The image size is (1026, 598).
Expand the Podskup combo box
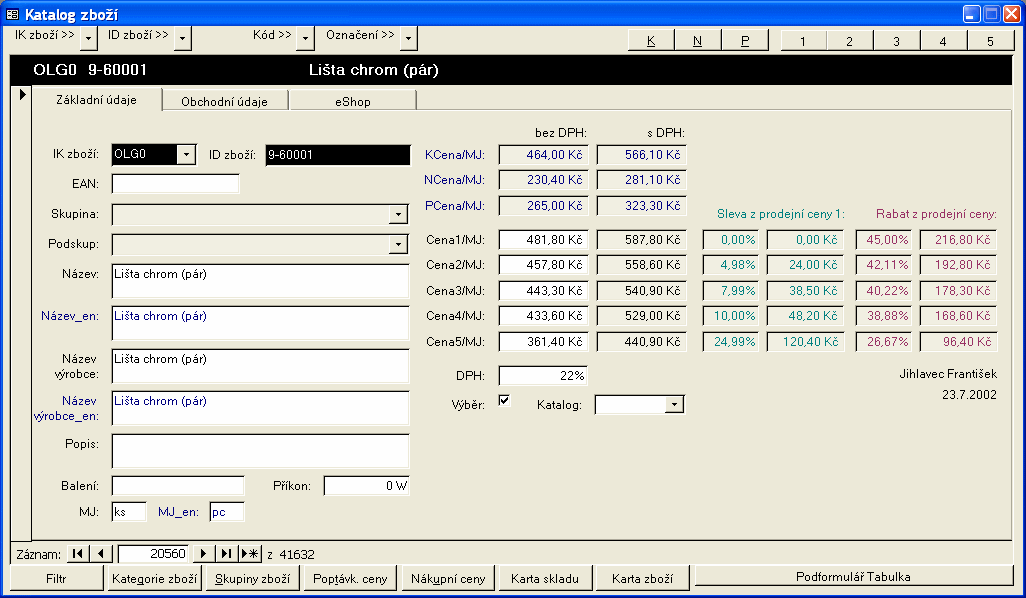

...

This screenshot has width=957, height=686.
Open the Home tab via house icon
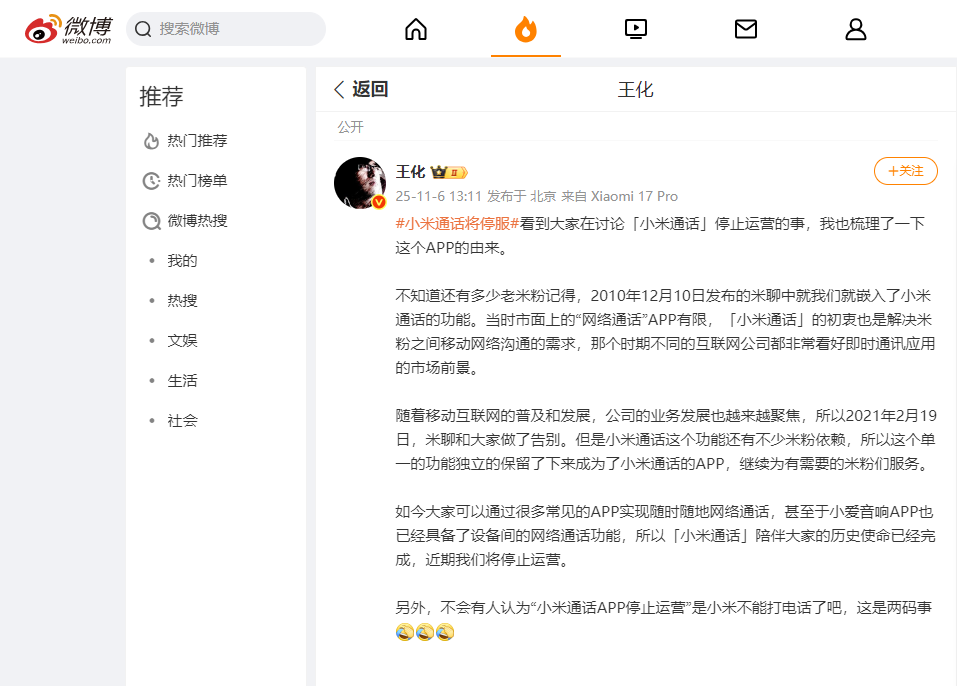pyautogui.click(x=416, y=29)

--

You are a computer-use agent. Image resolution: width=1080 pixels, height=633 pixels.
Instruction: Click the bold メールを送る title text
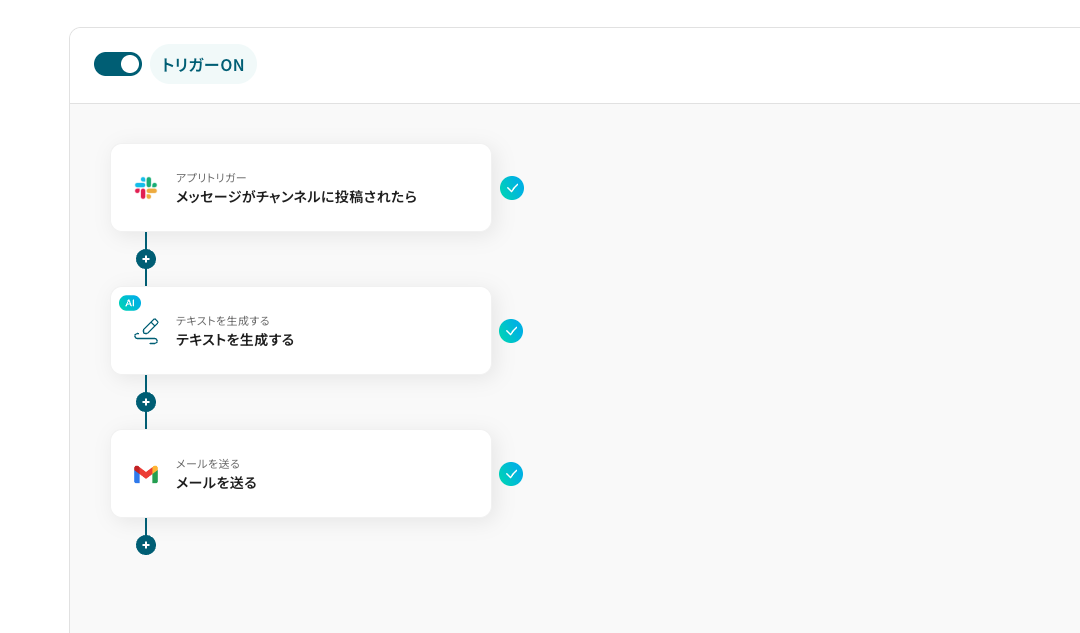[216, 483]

# ACTIVITY
Among the lines of the data, find every one that holds "height" and copy it.

# ANSWER TO THIS PROBLEM
This screenshot has width=957, height=686.
You are a computer-use agent. Image resolution: width=1080 pixels, height=633 pixels.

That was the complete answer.